A eletroporação microfluídica emergiu como uma abordagem promissora para edição genômica de baixa entrada4. No entanto, a maioria das plataformas existentes depende de arquiteturas de fluxo contínuo que envolvem manuseio complexo de fluidos, flexibilidade limitada na mistura de reagentes e requisitos relativamente altos de célula por condição. Em contraste, a microfluídica digital (DMF) permite a manipulação ativa de gotículas discretas em escala de nanolitros em uma matriz plana de eletrodos, possibilitando controle preciso sobre a composição da reação, o tempo e a localização espacial. Este formato plug-and-play baseado em gotículas é bem adequado para fluxos de trabalho de baixo volume e alta produtividade, onde a conservação de células primárias e reagentes éessencial 5.

Trabalhos recentes demonstraram a viabilidade da entrega intracelular baseada em DMF usando arquiteturas de eletroporação tri-gotas que geram campos elétricos localizados e de baixa corrente para entrega eficiente de RNP e mRNA, minimizando o estresse térmicoe eletroquímico 6,7,8. Com base nessa base, foi desenvolvida uma plataforma de eletroporação DMF de próxima geração, denominada 'DMF-ection', com 48 sítios de reação endereçáveis de forma independente, compatibilidade total de automação e fabricação escalável decartuchos 9 (Figura 1). O cartucho DMF consiste em uma placa inferior de PCB e uma placa plástica superior separadas por uma junta, montadas por encaixes de alinhamento em uma única orientação correta (Figura 1A). O layout 48-plex está organizado em oito famílias idênticas (Figura 1A–H), cada uma contendo seis sítios de eletroporação endereçáveis independentemente, suportando até 48 condições de edição paralela por cartucho (Figura 1B).
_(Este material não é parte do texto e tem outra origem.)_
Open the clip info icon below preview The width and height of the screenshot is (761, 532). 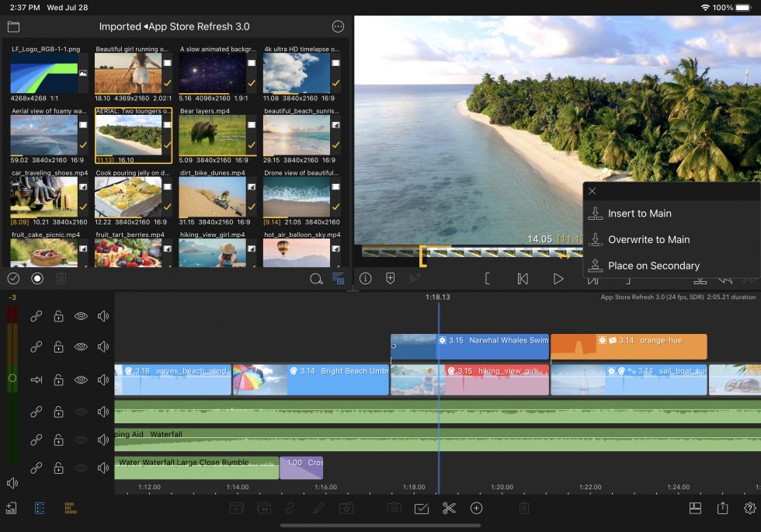pyautogui.click(x=365, y=279)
Bibliotecas de RNA-guia são depositadas na superfície do substrato usando um dispensador acústico antes da montagem do cartucho. A precisão posicional da deposição foi confirmada em todos os 48 locais, com posições de queda agrupadas dentro de um desvio submilimétrico do ponto médio do eletrodo (Figura 1C), apoiando a montagem confiável de RNP no cartucho. Após o carregamento, células e gotículas de eletrodos líquidos são acionadas no cartucho para formar a geometria de eletroporação tri-gota (Figura 1D). Após a eletroporação, as células são descarregadas em placas de cultura para recuperação e análise a jusante, incluindo citometria de fluxo, sequenciamento e microscopia (Figura 1E). Esse sistema permite a edição genômica de alta eficiência usando até 100 vezes menos células do que métodos padrão baseados em cuvettes, ampliando significativamente o acesso à engenharia genômica em aplicações de baixa entrada e alta produtividade.
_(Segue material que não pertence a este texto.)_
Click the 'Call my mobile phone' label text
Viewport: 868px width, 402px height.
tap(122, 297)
Este estudo avalia o desempenho da plataforma ao entregar múltiplas cargas biomoleculares, incluindo mRNA e complexos ribonucleoproteicoínos (RNP) CRISPR–Cas9, alcançando transfecção eficiente e perturbação gênica. Além das células T primárias, a DMF-ection fornece uma estrutura generalizável para a entrega de ácidos nucleicos em estruturas multicelulares complexas. Esferoides tridimensionais (3D) e modelos do tipo organoide impõem barreiras significativas à penetração de reagentes devido à sua arquitetura e fragilidade, e abordagens convencionais de eletroporação frequentemente interrompem a morfologia ou geram entrega heterogênea. Para avaliar se os mesmos princípios miniaturizados de eletroporação usados na edição de células T se estendem a tecidos estruturados, o fluxo de trabalho DMF foi aplicado a esferoides de HEK293T 3D. Esses experimentos demonstraram que a eletroumedição baseada em DMF pode posicionar suavemente esferoides intactos dentro de geometrias de três gotículas e suportar a entrega uniforme de mRNA, preservando a estrutura e o crescimento. Embora esses resultados estejam fora do protocolo primário de células T descrito aqui, eles ilustram a aplicabilidade mais ampla da eletroporação programável de DMF para sistemas celulares 3D emergentes relevantes para descoberta de fármacos e modelagem de doenças.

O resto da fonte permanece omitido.